SMS Firmware Release Notes v7.1.0
Aug 23, 2023
SMS Firmware Update for Vanderbilt VSRC/VRCNX Controllers (SMSv7.1.0)
RELEASE DATE: January 2022
Files Included with Full SMS Download
| CONTROLLER | FIRMWARE VERSION |
| VSRC-A/VRCNX-A | V7.57A |
| VSRC-M/VRNX-M | V7.14M |
| VSRC/VRCNX-R | V6.70V (No Change) |
| SRCNX | V6.58L (No Change) |
Improvements
VSCR-A & VRCNX-A
- Cybersecurity updates: OpenSSL, OpenSSH, LightTPD, SQLite, BusyBox and libxml2.
- Block HTTP Request-Method “OPTIONS”.
- Implement Linux Kernel patches to remediate CVE-2021-33909, CVE-2021-38209, CVE-2021-40490.
- Require use of DCT v2 for configuration changes and require authentication. DCT v2 will be installed without removing any older version of the DCT which will still be required to manage controllers with older firmware.
VSRC-M & VRCNX-M
- Cybersecurity updates: OpenSSL, OpenSSH, LightTPD, SQLite, BusyBox and libxml2.

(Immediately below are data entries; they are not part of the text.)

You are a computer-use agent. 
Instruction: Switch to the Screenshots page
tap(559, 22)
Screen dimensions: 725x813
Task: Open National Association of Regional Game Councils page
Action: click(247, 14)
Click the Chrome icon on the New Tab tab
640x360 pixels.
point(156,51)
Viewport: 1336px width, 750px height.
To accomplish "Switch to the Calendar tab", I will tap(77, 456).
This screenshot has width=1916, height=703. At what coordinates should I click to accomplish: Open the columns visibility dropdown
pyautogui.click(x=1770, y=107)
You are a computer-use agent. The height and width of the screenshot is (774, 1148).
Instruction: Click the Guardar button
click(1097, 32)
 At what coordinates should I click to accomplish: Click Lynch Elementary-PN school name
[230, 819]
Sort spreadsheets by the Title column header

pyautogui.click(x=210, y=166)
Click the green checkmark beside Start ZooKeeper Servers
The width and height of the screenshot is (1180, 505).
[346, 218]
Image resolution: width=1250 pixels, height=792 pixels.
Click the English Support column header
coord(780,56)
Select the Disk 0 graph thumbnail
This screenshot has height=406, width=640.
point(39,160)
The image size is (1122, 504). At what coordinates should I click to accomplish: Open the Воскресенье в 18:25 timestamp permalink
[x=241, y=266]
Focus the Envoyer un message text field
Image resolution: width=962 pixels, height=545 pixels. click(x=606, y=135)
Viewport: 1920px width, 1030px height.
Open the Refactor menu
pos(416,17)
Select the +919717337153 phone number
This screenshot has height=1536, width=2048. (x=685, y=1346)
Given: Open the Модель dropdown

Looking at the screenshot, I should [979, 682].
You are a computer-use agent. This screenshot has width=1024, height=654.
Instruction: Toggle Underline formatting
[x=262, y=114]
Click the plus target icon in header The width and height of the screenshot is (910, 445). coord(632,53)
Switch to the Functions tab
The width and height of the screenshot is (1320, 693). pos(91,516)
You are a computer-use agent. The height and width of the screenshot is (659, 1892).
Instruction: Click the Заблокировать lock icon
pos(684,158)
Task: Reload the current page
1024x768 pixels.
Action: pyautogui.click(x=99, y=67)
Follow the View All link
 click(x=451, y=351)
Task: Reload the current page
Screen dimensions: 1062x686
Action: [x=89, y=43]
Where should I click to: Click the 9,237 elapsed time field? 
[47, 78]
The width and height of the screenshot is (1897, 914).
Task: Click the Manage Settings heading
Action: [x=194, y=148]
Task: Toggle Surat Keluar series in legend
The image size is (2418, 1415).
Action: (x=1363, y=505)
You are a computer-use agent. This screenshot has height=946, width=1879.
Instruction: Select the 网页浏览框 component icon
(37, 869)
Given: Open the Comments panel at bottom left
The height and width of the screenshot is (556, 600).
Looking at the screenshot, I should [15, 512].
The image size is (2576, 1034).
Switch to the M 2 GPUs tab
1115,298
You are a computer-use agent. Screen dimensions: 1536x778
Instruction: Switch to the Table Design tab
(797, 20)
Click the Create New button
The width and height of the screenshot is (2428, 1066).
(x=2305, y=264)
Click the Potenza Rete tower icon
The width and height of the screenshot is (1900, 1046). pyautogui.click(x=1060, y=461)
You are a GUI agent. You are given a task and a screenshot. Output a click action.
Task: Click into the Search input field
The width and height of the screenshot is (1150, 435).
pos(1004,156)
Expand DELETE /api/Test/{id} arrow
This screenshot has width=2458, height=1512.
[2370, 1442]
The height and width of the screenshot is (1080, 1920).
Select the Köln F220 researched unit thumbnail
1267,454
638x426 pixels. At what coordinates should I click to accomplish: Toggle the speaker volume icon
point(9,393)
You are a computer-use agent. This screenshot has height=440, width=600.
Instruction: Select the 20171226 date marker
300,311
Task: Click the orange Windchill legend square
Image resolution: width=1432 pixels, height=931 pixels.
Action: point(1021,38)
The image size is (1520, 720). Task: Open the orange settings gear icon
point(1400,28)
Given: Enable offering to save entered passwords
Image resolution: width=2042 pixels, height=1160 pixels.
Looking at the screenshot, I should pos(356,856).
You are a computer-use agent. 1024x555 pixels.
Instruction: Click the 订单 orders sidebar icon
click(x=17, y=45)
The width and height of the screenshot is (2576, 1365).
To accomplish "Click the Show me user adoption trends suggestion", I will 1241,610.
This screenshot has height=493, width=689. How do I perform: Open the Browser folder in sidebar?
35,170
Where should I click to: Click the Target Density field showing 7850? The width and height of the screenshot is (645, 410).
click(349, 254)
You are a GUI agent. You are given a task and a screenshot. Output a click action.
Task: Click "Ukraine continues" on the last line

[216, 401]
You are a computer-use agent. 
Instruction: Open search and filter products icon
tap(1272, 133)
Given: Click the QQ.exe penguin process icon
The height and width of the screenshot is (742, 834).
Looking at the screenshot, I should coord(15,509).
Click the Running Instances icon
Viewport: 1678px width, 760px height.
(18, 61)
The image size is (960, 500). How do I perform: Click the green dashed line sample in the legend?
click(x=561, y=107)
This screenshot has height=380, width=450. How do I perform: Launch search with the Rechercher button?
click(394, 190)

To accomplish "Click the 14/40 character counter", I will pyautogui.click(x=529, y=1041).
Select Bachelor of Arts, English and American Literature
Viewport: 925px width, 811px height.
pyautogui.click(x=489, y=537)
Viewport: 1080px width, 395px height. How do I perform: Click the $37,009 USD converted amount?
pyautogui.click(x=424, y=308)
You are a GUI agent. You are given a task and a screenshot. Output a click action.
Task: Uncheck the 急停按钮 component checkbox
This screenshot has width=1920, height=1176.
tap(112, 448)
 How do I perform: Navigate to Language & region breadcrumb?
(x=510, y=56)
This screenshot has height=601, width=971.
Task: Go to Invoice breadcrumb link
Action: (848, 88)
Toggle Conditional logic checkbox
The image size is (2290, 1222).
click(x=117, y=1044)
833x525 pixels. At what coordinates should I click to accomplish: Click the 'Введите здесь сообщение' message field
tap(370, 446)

- Block HTTP Request-Method “OPTIONS”. Implement Linux Kernel patches to remediate CVE-2021-38199, CVE-2021-38209, CVE-2021-40490.
- Uninstall display.cgi.
- Require use of DCT v2 for configuration changes and require authentication. DCT v2 will be installed without removing any older version of the DCT which will still be required to manage controllers with older firmware.
Hot Fixes
VSRC-A & VRCNX-A
- Deleting the 2nd VRI-2 reader using supervised contacts can cause a controller restart.
VSRC-M & VRCNX-M
- Deleting the 2nd VRI-2 reader using supervised contacts can cause a controller restart.